Staphylococcus aureus is an important aetiological agent of food intoxications in the
European Union as it can cause gastro-enteritis through the production of various staphylococcal
enterotoxins (SEs) in foods. Reported enterotoxin dose levels causing food-borne illness are scarce
and varying. Three food poisoning outbreaks due to enterotoxin-producing S. aureus strains which
occurred in 2013 in Belgium are described. The outbreaks occurred in an elderly home, at a barbecue
event and in a kindergarten and involved 28, 18, and six cases, respectively. Various food leftovers
contained coagulase positive staphylococci (CPS). Low levels of staphylococcal enterotoxins ranging
between 0.015 ng/g and 0.019 ng/g for enterotoxin A (SEA), and corresponding to 0.132 ng/g for
SEC were quantified in the food leftovers for two of the reported outbreaks.
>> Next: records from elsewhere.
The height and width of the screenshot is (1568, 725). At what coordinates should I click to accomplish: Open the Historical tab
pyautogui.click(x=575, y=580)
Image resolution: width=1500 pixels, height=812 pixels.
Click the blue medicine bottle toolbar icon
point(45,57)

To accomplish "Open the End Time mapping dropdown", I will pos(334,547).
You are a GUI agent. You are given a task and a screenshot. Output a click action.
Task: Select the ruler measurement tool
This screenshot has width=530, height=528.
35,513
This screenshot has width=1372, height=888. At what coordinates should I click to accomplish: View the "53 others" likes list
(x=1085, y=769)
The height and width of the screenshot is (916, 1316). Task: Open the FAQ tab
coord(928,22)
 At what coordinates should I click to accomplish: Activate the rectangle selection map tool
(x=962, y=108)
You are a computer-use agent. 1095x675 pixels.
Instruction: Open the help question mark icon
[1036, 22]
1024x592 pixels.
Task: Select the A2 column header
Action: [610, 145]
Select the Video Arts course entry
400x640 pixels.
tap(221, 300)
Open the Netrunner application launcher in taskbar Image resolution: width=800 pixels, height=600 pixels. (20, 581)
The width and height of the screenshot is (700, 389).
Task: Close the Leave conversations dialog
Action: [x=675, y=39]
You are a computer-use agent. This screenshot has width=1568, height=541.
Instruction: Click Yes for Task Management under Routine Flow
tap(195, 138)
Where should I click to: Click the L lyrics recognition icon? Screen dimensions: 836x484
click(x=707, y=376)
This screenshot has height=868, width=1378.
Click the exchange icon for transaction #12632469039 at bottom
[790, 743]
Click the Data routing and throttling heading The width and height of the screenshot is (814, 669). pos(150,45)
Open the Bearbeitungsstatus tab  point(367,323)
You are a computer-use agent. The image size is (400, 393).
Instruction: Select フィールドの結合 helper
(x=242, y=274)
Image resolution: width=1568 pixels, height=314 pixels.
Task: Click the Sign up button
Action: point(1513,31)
Molecular typing of
human and food isolates using pulsed-field gel electrophoresis (PFGE) and enterotoxin gene typing,
confirmed the link between patients and the suspected foodstuffs. This also demonstrated the high
diversity of CPS isolates both in the cases and in healthy persons carrying enterotoxin genes encoding
emetic SEs for which no detection methods currently exist. For one outbreak, the investigation
pointed out to the food handler who transmitted the outbreak strain to the food. Tools to improve
staphylococcal food poisoning (SFP) investigations are presented.